-- START Material supplied --

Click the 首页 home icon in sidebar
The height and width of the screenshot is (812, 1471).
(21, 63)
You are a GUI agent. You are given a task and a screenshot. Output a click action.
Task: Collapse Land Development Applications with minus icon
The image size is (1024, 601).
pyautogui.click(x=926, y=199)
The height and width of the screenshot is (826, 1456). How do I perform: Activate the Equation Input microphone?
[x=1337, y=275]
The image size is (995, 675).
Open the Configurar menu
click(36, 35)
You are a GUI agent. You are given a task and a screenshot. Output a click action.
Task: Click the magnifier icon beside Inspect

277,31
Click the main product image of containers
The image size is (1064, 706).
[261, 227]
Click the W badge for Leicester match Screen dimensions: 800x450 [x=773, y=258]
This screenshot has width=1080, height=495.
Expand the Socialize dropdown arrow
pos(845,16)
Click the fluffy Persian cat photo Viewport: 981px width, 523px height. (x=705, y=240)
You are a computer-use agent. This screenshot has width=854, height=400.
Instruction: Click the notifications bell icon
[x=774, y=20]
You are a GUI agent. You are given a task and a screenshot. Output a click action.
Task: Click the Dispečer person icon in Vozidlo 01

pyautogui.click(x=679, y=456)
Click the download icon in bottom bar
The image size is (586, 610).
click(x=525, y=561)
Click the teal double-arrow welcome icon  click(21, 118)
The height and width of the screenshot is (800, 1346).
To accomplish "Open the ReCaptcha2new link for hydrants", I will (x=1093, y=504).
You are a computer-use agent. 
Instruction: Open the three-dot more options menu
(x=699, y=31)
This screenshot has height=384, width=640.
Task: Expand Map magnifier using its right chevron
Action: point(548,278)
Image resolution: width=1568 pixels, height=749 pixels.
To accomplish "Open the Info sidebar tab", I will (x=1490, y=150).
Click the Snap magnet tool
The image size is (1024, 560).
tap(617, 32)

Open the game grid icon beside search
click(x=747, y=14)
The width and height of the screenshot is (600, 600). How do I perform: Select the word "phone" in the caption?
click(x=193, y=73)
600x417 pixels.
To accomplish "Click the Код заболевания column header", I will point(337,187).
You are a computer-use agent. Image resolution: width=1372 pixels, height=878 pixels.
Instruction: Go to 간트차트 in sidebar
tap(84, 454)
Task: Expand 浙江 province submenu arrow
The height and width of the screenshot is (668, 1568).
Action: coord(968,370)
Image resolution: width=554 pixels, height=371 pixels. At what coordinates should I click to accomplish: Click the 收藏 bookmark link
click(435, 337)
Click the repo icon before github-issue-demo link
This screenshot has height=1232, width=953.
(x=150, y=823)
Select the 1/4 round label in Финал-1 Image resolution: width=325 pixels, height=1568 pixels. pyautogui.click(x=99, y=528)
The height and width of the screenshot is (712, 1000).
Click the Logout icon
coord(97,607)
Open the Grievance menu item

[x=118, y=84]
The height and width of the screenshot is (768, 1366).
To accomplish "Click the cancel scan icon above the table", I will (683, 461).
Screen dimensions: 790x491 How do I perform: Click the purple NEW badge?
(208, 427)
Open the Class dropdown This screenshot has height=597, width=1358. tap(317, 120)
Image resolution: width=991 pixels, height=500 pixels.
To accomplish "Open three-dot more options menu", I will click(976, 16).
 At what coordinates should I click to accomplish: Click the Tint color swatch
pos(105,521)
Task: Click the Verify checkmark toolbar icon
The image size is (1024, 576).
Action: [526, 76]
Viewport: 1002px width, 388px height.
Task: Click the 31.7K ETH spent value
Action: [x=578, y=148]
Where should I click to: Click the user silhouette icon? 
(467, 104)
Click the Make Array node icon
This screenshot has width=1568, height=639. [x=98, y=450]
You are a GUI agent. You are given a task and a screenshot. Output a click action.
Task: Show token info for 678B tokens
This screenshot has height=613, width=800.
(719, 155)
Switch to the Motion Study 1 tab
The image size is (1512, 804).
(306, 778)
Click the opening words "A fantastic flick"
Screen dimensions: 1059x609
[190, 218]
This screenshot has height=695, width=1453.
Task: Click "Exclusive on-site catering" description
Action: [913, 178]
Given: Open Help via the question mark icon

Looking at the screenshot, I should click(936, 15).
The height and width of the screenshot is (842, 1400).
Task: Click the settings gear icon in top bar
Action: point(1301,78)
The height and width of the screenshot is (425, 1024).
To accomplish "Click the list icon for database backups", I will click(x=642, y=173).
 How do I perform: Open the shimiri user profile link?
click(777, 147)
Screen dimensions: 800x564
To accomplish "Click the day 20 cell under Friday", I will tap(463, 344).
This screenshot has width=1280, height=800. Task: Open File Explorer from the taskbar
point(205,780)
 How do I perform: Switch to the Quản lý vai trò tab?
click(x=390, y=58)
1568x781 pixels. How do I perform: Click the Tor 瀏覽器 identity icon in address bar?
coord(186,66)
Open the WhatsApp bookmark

-- END Material supplied --

Quote word for word the part of the records that opens with the line containing "Screen dimensions: 790x491" and closes with the line containing "Action: [x=578, y=148]", including both of those lines.

» Result for this exercise:
Screen dimensions: 790x491 How do I perform: Click the purple NEW badge?
(208, 427)
Open the Class dropdown This screenshot has height=597, width=1358. tap(317, 120)
Image resolution: width=991 pixels, height=500 pixels.
To accomplish "Open three-dot more options menu", I will click(976, 16).
 At what coordinates should I click to accomplish: Click the Tint color swatch
pos(105,521)
Task: Click the Verify checkmark toolbar icon
The image size is (1024, 576).
Action: [526, 76]
Viewport: 1002px width, 388px height.
Task: Click the 31.7K ETH spent value
Action: [x=578, y=148]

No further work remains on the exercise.